The weaving mills in Yorkshire County in northern England attracted a number of Scottish immigrants, many of whom brought their dogs with them. The immigrants' dogs were called "Scotch terriers," but they were, in reality, members of at least two different breeds, most prominently the Clydesdale terrier and the Paisley terrier, both of which had long, silky, bluish coats and semierect ears. These working dogs, much larger than today's Yorkies, were adept at catching rats and other small mammals. Both the Clydesdale and the Paisley terrier eventually became extinct, but not before they had contributed to the development of the Yorkie.

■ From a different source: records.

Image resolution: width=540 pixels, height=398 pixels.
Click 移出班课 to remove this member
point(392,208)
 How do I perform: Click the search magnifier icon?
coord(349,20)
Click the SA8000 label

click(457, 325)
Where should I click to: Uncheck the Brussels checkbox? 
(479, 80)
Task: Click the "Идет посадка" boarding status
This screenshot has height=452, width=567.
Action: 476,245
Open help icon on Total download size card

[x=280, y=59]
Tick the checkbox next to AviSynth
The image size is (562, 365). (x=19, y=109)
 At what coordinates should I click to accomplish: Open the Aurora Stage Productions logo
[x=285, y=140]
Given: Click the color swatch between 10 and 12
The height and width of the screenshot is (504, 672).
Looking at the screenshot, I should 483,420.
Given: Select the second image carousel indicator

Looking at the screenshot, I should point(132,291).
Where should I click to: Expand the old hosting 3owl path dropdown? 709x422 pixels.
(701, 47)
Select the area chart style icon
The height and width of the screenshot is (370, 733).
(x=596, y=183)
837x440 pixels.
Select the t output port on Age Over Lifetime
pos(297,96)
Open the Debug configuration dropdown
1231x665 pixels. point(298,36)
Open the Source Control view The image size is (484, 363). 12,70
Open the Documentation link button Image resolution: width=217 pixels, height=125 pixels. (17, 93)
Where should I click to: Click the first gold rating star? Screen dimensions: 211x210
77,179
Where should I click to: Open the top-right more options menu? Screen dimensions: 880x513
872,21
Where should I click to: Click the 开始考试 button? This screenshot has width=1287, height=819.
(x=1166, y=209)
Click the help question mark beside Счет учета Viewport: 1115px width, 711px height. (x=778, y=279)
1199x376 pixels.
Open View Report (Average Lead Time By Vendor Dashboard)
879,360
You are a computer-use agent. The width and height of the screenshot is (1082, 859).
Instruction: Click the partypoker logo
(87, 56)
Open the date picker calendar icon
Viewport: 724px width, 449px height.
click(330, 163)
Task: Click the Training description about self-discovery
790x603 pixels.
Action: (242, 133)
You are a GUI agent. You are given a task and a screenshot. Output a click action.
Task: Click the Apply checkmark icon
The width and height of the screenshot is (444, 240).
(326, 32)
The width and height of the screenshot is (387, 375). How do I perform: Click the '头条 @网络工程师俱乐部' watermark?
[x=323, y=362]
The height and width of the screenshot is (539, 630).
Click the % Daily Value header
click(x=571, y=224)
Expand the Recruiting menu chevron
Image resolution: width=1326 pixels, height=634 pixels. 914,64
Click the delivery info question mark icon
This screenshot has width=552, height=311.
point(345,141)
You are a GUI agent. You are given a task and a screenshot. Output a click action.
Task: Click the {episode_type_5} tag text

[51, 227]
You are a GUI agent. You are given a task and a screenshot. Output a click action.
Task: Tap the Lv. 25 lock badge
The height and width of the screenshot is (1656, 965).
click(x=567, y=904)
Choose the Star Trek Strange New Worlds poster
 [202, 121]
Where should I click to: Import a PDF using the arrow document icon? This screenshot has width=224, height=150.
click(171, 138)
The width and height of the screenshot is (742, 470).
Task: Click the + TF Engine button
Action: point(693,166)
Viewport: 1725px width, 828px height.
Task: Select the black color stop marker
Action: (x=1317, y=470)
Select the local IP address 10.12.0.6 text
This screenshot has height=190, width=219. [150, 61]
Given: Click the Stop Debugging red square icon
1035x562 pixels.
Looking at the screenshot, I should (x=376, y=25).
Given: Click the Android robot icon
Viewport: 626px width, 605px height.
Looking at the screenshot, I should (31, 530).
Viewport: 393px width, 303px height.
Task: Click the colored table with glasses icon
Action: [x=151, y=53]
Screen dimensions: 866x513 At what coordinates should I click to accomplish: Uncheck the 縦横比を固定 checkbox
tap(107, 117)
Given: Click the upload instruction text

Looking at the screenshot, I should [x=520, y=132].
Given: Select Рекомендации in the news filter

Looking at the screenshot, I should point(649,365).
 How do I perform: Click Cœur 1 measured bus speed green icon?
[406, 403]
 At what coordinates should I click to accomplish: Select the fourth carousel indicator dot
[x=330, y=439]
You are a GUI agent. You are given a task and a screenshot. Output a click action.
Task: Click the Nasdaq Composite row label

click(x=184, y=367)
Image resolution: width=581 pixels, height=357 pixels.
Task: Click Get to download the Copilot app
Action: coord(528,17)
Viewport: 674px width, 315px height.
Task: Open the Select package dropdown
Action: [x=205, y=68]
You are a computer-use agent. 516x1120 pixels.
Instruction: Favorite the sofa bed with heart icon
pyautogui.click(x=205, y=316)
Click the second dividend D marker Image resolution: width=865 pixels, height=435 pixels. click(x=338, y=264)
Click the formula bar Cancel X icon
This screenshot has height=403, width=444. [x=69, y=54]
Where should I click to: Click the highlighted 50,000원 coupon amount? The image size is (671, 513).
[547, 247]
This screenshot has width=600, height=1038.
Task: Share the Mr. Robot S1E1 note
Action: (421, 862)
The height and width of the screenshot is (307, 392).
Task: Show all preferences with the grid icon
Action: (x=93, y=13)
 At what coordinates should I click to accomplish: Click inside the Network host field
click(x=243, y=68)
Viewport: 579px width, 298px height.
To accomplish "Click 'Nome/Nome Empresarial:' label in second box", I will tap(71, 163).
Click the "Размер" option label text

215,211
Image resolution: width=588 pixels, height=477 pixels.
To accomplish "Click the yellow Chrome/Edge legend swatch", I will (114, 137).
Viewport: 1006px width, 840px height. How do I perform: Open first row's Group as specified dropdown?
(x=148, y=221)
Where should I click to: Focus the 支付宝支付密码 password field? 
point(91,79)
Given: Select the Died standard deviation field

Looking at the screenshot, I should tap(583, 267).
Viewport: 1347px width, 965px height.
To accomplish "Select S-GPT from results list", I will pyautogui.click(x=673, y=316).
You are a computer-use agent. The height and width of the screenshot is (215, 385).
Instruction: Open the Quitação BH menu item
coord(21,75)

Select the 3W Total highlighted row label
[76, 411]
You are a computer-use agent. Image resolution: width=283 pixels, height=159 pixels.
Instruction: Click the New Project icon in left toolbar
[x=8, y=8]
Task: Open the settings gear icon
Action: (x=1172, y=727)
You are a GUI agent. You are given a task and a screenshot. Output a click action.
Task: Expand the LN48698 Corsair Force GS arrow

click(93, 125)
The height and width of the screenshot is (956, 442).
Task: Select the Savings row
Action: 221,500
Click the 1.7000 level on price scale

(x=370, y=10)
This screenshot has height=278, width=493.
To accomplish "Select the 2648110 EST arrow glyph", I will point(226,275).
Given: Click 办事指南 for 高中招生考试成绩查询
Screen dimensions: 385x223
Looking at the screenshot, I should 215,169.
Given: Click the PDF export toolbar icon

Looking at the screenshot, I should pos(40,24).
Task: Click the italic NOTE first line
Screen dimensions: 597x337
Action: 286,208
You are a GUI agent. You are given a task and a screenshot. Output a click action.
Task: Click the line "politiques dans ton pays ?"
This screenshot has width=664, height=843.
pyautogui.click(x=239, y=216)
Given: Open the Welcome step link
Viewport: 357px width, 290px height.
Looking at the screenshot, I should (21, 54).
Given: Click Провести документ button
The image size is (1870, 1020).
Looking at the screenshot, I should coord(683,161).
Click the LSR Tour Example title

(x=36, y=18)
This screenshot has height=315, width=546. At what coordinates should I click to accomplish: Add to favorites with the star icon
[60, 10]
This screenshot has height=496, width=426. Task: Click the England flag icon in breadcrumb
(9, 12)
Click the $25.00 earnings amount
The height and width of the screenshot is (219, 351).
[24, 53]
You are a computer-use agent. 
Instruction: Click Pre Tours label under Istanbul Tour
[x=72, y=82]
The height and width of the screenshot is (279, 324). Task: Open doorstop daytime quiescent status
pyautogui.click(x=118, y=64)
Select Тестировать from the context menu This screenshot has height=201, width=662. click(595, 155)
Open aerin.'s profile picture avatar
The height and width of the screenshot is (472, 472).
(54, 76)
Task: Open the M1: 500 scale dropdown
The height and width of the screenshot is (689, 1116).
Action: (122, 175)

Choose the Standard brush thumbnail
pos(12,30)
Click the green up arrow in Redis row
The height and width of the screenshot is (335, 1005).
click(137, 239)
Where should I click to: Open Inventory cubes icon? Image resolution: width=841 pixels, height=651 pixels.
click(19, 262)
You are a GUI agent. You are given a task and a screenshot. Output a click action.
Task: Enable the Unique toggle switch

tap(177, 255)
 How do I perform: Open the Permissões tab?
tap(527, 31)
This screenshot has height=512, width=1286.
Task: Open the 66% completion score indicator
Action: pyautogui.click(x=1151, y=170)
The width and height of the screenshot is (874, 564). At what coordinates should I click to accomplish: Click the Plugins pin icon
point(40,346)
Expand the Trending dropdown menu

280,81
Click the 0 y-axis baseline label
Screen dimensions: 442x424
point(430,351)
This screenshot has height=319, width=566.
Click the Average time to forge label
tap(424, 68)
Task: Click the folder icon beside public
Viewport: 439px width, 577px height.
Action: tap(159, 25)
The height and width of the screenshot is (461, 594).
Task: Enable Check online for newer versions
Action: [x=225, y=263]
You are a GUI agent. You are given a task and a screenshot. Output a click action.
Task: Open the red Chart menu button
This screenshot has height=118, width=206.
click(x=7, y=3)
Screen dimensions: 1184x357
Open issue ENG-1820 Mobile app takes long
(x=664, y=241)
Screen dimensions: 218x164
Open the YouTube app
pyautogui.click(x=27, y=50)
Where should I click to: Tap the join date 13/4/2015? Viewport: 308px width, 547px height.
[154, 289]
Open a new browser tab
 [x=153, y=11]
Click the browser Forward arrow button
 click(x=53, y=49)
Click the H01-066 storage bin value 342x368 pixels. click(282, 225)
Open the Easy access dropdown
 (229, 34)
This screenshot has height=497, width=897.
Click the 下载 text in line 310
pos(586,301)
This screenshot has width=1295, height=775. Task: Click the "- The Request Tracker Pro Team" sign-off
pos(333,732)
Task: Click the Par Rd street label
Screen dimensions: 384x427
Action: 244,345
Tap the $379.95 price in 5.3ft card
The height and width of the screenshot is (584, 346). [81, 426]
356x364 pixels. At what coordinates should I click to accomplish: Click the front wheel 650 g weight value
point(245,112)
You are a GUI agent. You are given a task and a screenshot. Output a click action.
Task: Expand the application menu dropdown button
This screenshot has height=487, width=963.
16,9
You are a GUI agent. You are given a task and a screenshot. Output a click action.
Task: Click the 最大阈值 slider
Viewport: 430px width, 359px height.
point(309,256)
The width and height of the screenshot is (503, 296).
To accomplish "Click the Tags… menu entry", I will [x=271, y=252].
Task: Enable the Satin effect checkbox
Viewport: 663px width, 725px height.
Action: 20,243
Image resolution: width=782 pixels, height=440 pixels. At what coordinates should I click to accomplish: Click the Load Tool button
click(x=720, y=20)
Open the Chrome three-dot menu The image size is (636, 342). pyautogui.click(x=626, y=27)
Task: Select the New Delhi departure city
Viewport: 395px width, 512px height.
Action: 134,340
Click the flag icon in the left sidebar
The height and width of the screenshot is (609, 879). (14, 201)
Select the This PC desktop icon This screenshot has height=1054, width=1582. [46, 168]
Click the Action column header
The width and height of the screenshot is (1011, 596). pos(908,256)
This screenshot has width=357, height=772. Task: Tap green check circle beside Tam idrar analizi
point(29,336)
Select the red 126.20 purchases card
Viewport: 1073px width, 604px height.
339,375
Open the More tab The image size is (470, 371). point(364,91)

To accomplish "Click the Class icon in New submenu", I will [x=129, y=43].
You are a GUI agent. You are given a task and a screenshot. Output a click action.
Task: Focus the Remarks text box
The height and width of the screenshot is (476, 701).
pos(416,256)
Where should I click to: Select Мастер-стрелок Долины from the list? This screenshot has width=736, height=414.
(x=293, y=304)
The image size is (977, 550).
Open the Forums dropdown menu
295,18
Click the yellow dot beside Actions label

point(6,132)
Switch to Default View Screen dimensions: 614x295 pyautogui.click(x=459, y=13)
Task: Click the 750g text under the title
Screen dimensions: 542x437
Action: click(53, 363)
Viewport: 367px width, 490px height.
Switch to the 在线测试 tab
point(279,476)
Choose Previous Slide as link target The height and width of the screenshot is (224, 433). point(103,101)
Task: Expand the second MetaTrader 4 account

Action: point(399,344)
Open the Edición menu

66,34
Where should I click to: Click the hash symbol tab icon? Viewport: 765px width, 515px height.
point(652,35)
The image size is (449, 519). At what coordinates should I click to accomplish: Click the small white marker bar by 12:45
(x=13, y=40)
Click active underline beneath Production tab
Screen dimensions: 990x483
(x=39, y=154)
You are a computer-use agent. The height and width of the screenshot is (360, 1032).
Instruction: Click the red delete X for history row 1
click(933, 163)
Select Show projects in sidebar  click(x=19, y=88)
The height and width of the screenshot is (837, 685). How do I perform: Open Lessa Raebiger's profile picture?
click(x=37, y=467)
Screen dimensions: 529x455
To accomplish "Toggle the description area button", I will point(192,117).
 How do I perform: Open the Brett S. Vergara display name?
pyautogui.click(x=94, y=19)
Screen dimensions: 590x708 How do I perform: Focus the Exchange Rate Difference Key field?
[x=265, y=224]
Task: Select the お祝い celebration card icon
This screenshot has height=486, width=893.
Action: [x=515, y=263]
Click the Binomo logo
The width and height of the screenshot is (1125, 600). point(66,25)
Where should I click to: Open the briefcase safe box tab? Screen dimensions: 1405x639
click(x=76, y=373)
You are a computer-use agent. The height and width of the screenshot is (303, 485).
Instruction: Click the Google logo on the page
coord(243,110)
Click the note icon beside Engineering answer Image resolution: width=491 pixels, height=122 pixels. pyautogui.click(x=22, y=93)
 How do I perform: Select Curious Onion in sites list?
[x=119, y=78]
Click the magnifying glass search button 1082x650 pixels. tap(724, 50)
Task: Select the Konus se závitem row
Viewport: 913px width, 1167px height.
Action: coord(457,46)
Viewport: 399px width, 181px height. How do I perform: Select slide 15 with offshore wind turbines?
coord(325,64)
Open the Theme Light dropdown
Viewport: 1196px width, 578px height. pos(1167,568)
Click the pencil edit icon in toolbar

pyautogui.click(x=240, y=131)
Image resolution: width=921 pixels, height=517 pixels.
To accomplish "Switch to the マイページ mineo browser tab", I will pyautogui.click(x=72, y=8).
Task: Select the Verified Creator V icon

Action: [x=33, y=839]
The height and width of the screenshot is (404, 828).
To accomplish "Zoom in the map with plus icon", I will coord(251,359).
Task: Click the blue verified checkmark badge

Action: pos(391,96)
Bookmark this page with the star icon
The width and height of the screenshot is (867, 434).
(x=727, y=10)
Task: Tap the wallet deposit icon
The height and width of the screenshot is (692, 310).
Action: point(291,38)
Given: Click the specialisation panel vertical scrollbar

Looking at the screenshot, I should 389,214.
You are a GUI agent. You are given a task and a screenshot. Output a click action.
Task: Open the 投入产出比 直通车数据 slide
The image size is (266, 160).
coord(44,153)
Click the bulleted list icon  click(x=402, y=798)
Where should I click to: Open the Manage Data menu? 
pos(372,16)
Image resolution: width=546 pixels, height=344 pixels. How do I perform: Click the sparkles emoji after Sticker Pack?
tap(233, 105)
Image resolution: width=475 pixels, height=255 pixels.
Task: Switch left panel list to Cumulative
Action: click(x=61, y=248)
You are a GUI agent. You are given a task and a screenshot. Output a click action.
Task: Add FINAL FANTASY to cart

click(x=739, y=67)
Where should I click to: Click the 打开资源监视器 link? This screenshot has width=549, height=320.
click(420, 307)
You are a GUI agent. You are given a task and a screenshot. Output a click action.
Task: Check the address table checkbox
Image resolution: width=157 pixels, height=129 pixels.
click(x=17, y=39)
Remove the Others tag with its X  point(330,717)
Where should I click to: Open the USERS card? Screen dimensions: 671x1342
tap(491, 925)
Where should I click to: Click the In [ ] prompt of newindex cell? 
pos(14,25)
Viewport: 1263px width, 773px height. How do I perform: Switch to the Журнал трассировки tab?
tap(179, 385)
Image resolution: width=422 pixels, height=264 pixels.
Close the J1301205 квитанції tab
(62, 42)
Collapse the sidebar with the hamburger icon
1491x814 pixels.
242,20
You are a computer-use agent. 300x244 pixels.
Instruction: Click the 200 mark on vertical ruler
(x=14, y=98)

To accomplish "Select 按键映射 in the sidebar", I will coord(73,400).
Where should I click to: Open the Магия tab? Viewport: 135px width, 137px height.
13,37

The Scotch terriers that accompanied their masters to Yorkshire, England's largest county, were introduced to terriers already established there: the English black-and-tan toy terrier, the Skye terrier, the long-coated, blue-gray waterside terrier and, many observers believe, the Maltese terrier, whose long coat and general outline is reflected in today's Yorkie.
In addition to working in the Yorkshire mills, many Scotsmen found employment in nearby coal mines, where their dogs were welcome as exterminators. According to some accounts the Yorkie's golden-tan head and legs were developed so the dog could be seen more easily in the dark corners of the mine shafts.
The improvements wrought by terrier breeders in Yorkshire — and the magnificent show record of a dog called Huddersfield Ben (1865-1871) — inspired Angus Sutherland, a young reporter for the sporting newspaper The Field, "They ought no longer to be called Scotch Terriers, but Yorkshire Terriers for having been so improved there."
Sutherland's suggestion was not taken up at once. In fact, after the Kennel Club of England had been formed in April 1873, dogs from the same litter might be shown as either Yorkshire terriers or broken-haired Scotch terriers. Not until 1886 did the Kennel Club recognize the Yorkshire terrier as an individual breed. Yorkies Among the Yanks
The Yorkie came to America in the early 1870s in response to the American fascination with all things Victorian. The breed was adopted by purebred dog lovers here and was admitted to the American Kennel Club (AKC) stud book in 1885, one year after the AKC had been established. Yorkies were a diverse lot at first, weighing anywhere from 3 to 13 pounds. By the 1930s the petite size and the modern-day Yorkie look were more universal, but the breed did not start to climb the AKC's hit parade until the 1950s. Indeed, 50 years ago the Yorkie ranked 57th among the 112 breeds registered by the AKC, with a mere 173 new registrations in 1949.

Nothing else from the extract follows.